Josephine Buttafarro, Patriot’s Pen essay contest winner from Southwestern Middle School, reads her award-winning essay before family, friends, teachers and program participants, with English Language Arts teacher Lucia Guarnieri looking on. P-J photos by Christopher Blakeslee

For some Southwestern Central School District students, the pen is indeed mightier than the sword.

Six Southwestern Middle School students helped the district sweep all the top place finisher positions in the VFW’s local Patriot’s Pen Essay Writing Contest. An awards ceremony was held recently in the Southwestern Middle School auditorium.

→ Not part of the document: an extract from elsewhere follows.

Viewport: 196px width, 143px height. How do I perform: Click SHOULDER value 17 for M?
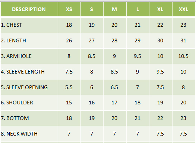click(x=115, y=103)
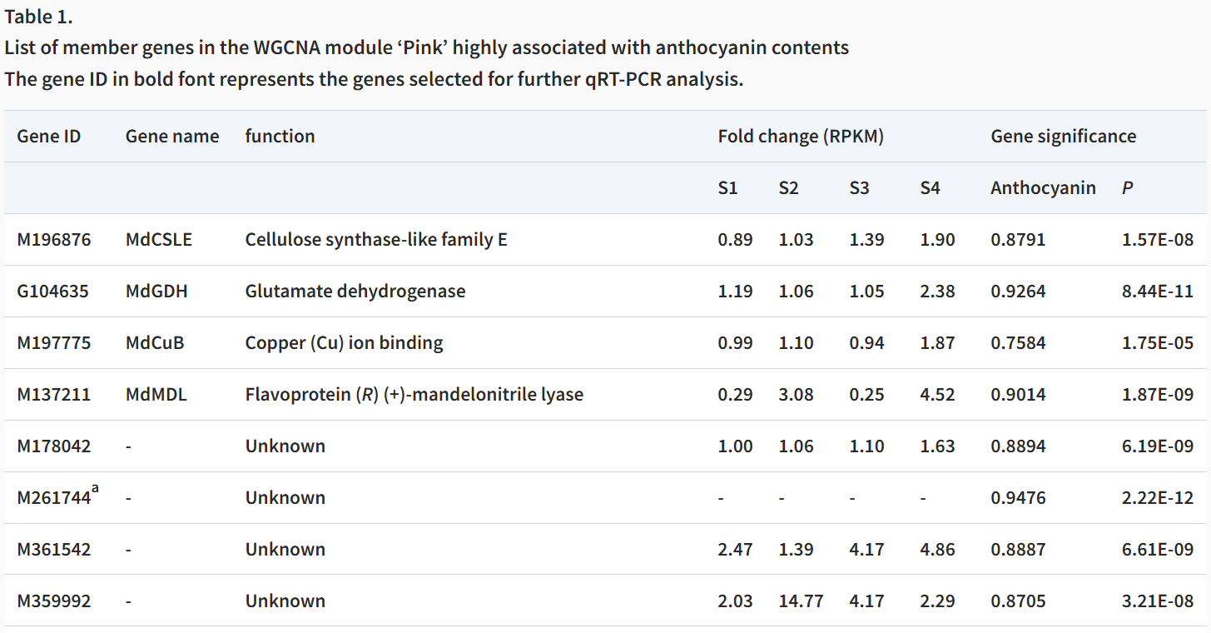Click the 'Gene name' column header
Image resolution: width=1211 pixels, height=633 pixels.
[x=172, y=137]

“Within our region, we are able to advance six students to the next level,” said William Johnston, VFW Post 52 commander. “All six students who were picked for advancement are from the Southwestern Central School District this year.”

Johnston said, in total four other schools participated in this year’s contest.

“This year we had entries from 85 to 90 students. Southwestern, Jamestown (public schools), Frewsburg (Central) and the Chautauqua Christian Academy participated this year, and the students had to draft an essay with a theme entitled, ‘My Voice in America’s Democracy?'”

Commander of the Veterans of Foreign Wars John W. Tiffany Post, No. 52 William Johnston reads the results of the Patriot’s Pen Essay Contest on Friday at Southwestern Central School Middle School, located at 600 Hunt Road.

Winners are: First place, Josephine Buttafarro – S100; second place, Giovanna E. Damon – $75; third place, Mason J. Brandi – $50; fourth place, Tessa Rounds – $25; fifth place, Thomas Haskell – $25; and sixth place, Jaxsyn T. Patterson – $25. Buttafaro said she comes from a long line of military veterans, and that this contest was challenging and rewarding at the same time.

The VFW’s Patriot Pen Program is conducted nationwide. Program participation is open to any sixth- through eighth-graders.

Johnston said that the students had been working on their essays since September and that at the state and national levels, the program winner will receive a scholarship totaling $35,000.

Additionally, according to vfw.org, more than 68,000 sixth through eighth grade students participate each year in the writing contest, vying for $1 million in prize money and scholarships across the nation. The essay contest encourages young minds to examine America’s history, along with their own experiences in modern American society, by drafting a 300- to 400-word essay, expressing their views based on a patriotic theme chosen by the national VFW’s Commander-in-Chief.

Johnston thanked the SWCS English Language Arts teachers for their dedication and leadership. Teachers who helped program participants include Darin Beckerink, Lucia Guarnieri, Shane Kellogg, Diane LaGrega, Kim Pannes and Greg Lauer, middle school principal.